──────── MATERIAL FOR THE TASK ────────

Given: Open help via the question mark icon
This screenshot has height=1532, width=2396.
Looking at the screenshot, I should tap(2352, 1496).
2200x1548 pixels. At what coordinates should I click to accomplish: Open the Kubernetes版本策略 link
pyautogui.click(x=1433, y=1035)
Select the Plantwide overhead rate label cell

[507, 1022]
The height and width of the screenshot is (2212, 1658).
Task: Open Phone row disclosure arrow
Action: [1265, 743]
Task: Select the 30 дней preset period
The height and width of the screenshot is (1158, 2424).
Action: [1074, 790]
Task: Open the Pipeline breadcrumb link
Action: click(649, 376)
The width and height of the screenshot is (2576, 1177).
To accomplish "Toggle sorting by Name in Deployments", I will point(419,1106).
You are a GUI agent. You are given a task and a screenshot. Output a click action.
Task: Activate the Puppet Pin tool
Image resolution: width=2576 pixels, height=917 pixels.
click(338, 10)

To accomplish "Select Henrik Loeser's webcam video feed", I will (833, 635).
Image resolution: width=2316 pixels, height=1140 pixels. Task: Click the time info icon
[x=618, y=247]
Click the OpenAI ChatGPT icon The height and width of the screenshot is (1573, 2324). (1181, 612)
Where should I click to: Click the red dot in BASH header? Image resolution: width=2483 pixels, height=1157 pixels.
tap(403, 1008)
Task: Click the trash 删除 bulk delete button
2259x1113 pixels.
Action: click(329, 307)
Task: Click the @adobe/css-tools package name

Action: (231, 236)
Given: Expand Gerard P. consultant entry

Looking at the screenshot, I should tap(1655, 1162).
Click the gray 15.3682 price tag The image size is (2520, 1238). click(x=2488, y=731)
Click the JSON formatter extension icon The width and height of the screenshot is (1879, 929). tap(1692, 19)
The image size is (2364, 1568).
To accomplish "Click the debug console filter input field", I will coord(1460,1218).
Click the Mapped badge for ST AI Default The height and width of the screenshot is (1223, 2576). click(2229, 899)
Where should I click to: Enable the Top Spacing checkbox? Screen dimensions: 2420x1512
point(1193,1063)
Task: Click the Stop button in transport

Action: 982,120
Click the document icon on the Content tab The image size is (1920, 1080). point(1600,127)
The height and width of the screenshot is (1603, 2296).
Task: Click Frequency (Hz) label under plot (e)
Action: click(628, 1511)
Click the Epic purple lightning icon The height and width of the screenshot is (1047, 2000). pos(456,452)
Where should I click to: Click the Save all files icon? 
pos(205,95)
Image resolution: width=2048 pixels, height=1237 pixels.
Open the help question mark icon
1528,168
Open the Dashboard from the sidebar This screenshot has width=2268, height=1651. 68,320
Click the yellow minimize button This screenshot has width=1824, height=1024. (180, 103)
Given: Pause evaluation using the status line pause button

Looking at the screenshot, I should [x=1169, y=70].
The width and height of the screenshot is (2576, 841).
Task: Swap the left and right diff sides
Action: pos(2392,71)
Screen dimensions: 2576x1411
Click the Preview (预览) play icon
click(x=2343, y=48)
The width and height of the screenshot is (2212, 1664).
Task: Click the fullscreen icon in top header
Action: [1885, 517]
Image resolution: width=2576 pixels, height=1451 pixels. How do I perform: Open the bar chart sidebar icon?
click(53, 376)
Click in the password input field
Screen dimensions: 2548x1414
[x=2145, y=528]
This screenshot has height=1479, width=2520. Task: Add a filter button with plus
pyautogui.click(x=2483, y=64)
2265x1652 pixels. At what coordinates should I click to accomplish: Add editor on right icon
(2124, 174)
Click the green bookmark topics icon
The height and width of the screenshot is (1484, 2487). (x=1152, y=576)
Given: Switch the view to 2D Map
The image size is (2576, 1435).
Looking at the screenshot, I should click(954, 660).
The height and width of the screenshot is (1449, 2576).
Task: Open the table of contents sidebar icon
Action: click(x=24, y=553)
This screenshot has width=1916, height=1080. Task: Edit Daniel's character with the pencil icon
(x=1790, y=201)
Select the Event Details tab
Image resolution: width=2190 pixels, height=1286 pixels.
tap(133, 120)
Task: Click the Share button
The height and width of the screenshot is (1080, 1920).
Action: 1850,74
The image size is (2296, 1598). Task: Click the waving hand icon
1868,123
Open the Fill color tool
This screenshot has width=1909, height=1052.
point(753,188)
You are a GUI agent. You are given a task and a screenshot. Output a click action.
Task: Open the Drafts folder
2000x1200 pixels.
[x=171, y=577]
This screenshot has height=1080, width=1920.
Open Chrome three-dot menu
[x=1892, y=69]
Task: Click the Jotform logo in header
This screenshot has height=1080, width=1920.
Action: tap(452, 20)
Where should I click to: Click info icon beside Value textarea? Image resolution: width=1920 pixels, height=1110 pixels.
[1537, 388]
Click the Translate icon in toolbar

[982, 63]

────────

**TRY IT:**
In the data above, retype exactly and only the lines between the one holding "Where should I click to: Enable" and the one holding "Screen dimensions: 2576x1411", inclusive.

**REPLY:**
Where should I click to: Enable the Top Spacing checkbox? Screen dimensions: 2420x1512
point(1193,1063)
Task: Click the Stop button in transport

Action: 982,120
Click the document icon on the Content tab The image size is (1920, 1080). point(1600,127)
The height and width of the screenshot is (1603, 2296).
Task: Click Frequency (Hz) label under plot (e)
Action: click(628, 1511)
Click the Epic purple lightning icon The height and width of the screenshot is (1047, 2000). pos(456,452)
Where should I click to: Click the Save all files icon? 
pos(205,95)
Image resolution: width=2048 pixels, height=1237 pixels.
Open the help question mark icon
1528,168
Open the Dashboard from the sidebar This screenshot has width=2268, height=1651. 68,320
Click the yellow minimize button This screenshot has width=1824, height=1024. (180, 103)
Given: Pause evaluation using the status line pause button

Looking at the screenshot, I should [x=1169, y=70].
The width and height of the screenshot is (2576, 841).
Task: Swap the left and right diff sides
Action: pos(2392,71)
Screen dimensions: 2576x1411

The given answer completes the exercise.